PROBLEM REQUIREMENTS: From the entries below, return exactly the lines beginning at the one that contains "Task: Click the spinner" and ending at the one that contains "Task: Click the play icon for 手动运行测试", both of them included, and only those lines.

PROVIDED ENTRIES:

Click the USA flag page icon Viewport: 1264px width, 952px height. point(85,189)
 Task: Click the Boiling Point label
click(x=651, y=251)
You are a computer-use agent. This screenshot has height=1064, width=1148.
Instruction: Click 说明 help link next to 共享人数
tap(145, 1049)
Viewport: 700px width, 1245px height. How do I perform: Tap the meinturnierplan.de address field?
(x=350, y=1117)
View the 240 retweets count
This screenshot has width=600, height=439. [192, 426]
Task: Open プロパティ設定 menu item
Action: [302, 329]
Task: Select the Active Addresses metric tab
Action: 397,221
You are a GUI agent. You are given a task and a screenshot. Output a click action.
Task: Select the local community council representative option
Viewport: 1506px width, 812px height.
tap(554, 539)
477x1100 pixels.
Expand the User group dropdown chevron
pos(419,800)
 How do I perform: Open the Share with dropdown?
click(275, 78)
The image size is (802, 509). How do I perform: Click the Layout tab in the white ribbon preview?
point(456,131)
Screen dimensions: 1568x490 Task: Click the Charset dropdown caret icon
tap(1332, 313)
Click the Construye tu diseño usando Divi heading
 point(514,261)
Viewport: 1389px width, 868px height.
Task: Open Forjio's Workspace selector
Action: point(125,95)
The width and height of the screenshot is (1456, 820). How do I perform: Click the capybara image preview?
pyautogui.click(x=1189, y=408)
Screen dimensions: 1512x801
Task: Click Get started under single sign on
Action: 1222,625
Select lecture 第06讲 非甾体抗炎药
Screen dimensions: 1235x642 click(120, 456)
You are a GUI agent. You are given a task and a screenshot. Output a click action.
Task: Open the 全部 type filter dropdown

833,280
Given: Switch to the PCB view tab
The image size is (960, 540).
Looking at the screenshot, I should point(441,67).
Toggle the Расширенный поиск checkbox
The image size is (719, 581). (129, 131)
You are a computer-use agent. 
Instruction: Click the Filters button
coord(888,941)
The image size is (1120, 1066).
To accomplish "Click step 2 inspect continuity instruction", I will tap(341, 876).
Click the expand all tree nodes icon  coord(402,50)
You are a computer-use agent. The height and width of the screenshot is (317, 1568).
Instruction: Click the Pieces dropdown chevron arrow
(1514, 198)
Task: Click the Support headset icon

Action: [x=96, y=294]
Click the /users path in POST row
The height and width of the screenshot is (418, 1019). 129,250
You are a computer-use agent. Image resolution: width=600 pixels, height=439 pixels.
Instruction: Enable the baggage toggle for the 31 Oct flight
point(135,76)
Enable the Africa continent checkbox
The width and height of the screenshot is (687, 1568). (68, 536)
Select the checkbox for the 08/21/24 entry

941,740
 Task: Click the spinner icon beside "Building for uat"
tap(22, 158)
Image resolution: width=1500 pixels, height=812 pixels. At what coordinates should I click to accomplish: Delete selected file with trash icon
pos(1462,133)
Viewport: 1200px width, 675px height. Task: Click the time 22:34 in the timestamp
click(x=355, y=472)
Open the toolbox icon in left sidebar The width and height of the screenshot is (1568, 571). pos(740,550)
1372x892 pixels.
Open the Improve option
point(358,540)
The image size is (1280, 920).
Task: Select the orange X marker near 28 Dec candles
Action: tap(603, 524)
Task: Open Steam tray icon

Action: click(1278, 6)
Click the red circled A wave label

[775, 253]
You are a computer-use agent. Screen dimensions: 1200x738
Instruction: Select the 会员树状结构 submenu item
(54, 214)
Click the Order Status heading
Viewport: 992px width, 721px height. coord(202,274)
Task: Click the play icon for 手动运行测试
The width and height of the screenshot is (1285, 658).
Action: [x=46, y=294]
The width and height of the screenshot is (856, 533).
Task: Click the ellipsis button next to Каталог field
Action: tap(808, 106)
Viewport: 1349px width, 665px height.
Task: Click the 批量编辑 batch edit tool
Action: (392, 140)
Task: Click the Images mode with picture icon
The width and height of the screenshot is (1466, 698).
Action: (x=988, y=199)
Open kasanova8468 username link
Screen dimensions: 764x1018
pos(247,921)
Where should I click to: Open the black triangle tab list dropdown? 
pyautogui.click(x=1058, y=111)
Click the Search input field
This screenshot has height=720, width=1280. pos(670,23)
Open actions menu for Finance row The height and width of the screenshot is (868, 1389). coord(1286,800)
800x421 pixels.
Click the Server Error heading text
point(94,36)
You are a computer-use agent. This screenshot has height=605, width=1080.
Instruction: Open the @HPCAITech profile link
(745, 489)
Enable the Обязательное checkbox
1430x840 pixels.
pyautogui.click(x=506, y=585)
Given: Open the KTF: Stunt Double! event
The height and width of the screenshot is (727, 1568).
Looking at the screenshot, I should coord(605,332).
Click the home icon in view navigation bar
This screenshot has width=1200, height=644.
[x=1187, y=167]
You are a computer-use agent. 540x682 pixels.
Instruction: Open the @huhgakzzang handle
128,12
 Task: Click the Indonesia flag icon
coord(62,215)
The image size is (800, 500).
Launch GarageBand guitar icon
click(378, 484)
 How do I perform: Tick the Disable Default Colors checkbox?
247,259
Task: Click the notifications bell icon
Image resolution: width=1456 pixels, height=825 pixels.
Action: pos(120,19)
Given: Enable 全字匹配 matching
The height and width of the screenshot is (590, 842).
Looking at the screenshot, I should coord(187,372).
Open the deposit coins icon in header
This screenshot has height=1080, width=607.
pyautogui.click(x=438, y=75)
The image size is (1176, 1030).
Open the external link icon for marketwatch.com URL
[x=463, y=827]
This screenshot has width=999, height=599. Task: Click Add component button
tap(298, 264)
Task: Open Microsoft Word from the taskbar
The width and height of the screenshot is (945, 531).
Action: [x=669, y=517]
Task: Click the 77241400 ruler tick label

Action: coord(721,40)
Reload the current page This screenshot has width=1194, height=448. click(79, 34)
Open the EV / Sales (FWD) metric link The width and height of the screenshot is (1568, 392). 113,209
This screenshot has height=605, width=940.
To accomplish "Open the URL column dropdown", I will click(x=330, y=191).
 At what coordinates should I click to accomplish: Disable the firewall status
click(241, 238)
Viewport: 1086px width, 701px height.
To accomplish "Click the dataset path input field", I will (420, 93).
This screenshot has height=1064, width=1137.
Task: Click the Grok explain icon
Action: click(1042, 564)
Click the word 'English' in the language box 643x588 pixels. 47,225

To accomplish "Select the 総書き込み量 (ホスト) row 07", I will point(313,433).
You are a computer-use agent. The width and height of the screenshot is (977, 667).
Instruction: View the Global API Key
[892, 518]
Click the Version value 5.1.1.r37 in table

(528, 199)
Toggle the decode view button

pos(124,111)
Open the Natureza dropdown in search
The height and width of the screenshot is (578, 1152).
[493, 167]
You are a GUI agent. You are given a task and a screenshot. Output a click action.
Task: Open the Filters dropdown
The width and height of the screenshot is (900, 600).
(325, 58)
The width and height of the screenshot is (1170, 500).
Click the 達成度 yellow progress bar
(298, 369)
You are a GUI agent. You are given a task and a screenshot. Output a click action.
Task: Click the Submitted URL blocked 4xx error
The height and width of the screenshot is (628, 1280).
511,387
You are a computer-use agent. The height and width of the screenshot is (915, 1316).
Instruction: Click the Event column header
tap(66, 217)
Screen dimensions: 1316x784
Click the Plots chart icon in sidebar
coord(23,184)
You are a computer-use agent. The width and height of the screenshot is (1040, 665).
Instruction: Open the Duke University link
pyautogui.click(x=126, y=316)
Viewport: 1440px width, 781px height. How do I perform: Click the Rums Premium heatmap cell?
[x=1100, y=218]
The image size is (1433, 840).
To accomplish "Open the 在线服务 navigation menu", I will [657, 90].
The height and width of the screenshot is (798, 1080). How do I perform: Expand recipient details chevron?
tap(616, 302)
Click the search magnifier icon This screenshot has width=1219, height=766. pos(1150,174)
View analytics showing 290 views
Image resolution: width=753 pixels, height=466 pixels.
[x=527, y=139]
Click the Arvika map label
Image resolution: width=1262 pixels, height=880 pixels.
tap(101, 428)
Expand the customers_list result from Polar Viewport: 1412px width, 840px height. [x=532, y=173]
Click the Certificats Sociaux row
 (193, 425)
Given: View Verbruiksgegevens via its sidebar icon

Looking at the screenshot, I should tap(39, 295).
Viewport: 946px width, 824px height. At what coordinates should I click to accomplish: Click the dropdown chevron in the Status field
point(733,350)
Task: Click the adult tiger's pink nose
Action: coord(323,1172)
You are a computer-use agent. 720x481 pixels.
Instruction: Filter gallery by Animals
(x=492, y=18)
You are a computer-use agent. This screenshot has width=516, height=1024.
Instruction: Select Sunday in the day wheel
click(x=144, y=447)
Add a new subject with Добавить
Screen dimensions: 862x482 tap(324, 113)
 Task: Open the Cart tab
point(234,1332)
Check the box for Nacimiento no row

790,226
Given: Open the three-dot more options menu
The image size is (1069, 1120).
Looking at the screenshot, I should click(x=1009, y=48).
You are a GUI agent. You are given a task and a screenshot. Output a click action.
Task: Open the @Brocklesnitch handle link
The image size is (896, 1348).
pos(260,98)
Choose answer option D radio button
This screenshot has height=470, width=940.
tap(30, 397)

ANSWER FOR THIS EXERCISE:
 Task: Click the spinner icon beside "Building for uat"
tap(22, 158)
Image resolution: width=1500 pixels, height=812 pixels. At what coordinates should I click to accomplish: Delete selected file with trash icon
pos(1462,133)
Viewport: 1200px width, 675px height. Task: Click the time 22:34 in the timestamp
click(x=355, y=472)
Open the toolbox icon in left sidebar The width and height of the screenshot is (1568, 571). pos(740,550)
1372x892 pixels.
Open the Improve option
point(358,540)
The image size is (1280, 920).
Task: Select the orange X marker near 28 Dec candles
Action: tap(603, 524)
Task: Open Steam tray icon

Action: click(1278, 6)
Click the red circled A wave label

[775, 253]
You are a computer-use agent. Screen dimensions: 1200x738
Instruction: Select the 会员树状结构 submenu item
(54, 214)
Click the Order Status heading
Viewport: 992px width, 721px height. coord(202,274)
Task: Click the play icon for 手动运行测试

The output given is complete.